When the COVID-19 pandemic began last year, Baltimore State’s Attorney Marilyn Mosby decided to stop pursuing “low-level offenses” like prostitution, drug possession and minor traffic violations with the intention of curbing the virus’s spread in jails and prisons.
In Baltimore, nearly all categories of crime have since declined, confirming to Mosby what she and criminal justice experts have argued for years: Crackdowns on quality-of-life crimes are not necessary for stopping more serious crime.
On Friday, Mosby announced her “pandemic experiment” of ignoring low-level crimes will become permanent.

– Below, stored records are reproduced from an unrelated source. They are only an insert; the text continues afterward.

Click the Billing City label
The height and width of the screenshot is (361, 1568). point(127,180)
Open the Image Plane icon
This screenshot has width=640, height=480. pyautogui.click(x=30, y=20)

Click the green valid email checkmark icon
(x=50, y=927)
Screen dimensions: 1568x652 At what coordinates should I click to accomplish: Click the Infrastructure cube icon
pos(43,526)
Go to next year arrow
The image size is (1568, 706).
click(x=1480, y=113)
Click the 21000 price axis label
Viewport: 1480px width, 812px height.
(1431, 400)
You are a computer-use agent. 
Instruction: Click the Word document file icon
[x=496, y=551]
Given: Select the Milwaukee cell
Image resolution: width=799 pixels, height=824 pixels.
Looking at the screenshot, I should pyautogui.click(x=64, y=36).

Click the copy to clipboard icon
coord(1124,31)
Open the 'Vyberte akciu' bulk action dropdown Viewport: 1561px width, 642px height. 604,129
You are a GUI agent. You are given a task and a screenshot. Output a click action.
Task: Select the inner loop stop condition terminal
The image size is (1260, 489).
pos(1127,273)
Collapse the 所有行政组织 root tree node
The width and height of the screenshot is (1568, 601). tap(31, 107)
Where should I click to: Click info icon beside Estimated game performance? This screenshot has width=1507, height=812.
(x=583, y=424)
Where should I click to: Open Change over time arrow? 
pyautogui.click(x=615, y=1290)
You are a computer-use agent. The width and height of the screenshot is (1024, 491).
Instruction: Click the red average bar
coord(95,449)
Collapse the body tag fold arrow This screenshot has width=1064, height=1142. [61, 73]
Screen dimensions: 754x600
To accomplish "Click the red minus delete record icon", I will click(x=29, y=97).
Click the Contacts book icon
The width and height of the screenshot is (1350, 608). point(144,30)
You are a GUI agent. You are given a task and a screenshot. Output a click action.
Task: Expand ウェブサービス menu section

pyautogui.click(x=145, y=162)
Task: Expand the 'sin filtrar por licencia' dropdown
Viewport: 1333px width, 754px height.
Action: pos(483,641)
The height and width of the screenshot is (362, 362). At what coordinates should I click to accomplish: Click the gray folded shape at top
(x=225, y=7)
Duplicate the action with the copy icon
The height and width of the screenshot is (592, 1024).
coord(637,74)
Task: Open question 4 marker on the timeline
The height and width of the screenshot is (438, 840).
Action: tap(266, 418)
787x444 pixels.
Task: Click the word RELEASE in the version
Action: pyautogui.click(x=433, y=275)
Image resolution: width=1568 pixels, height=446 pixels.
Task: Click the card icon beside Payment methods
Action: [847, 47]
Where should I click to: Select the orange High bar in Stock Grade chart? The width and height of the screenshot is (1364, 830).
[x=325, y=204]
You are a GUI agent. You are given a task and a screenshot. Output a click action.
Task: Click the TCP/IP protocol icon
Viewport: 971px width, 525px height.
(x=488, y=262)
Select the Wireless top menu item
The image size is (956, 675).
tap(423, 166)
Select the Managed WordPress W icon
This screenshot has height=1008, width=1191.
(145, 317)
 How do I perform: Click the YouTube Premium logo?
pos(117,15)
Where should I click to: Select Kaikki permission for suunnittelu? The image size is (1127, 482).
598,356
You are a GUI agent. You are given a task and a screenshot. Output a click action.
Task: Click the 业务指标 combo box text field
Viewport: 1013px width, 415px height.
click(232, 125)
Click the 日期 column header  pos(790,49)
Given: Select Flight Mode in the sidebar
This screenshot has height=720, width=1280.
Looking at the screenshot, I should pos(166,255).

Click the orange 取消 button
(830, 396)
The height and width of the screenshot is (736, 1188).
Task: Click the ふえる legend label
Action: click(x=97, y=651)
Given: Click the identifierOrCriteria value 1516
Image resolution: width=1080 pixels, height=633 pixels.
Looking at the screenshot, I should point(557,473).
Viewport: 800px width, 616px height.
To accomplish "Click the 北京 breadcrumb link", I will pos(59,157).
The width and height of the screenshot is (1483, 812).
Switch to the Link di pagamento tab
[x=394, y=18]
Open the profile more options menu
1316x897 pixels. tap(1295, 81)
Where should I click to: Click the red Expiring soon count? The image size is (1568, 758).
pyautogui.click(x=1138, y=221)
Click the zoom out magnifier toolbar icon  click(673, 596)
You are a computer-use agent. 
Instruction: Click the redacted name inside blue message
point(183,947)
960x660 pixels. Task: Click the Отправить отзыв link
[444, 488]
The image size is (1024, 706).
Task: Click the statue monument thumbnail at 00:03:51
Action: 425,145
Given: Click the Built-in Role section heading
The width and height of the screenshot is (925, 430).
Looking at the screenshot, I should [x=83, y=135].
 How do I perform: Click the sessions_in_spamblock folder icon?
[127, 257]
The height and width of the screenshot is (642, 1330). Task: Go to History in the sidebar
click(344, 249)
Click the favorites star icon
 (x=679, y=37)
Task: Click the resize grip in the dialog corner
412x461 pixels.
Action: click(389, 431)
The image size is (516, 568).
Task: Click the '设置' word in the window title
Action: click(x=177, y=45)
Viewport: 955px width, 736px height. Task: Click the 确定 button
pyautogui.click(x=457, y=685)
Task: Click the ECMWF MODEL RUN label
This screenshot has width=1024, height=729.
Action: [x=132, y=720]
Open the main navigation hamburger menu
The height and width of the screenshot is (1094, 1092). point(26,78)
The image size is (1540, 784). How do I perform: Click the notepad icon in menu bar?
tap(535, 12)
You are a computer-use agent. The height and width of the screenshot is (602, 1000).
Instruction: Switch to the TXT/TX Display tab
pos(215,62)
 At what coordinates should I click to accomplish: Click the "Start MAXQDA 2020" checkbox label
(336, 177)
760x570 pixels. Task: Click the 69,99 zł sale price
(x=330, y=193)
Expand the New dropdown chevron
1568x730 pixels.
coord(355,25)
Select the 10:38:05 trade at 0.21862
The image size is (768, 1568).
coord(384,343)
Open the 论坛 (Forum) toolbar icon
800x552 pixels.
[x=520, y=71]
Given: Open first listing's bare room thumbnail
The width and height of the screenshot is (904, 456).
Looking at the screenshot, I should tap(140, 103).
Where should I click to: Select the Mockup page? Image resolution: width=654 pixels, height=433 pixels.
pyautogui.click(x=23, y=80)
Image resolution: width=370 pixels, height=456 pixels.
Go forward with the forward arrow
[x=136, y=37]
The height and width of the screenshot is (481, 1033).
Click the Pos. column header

According to recent statistics, property crime has dropped 36 percent and violent crime has declined 20 percent.
Homicides inched down, though Baltimore still has one of the highest homicide rates among cities nationwide. Researchers at Johns Hopkins University found sharp reductions in calls to police complaining about drugs and prostitution, Mosby said.
“Clearly, the data suggest there is no public safety value in prosecuting low-level offenses,” Mosby said at a news conference.
But whether Baltimore is indeed an experiment that can be replicated elsewhere remains to be seen. Enforcement of low-level crimes has dropped in many parts of the country over the past year, as police limited operations to avoid contracting and spreading the virus and as prosecutors and judges sought to contain the virus’s spread in jails. But Baltimore is one of the few big cities where violence did not increase. In dozens of cities, homicides and shootings rose in 2020.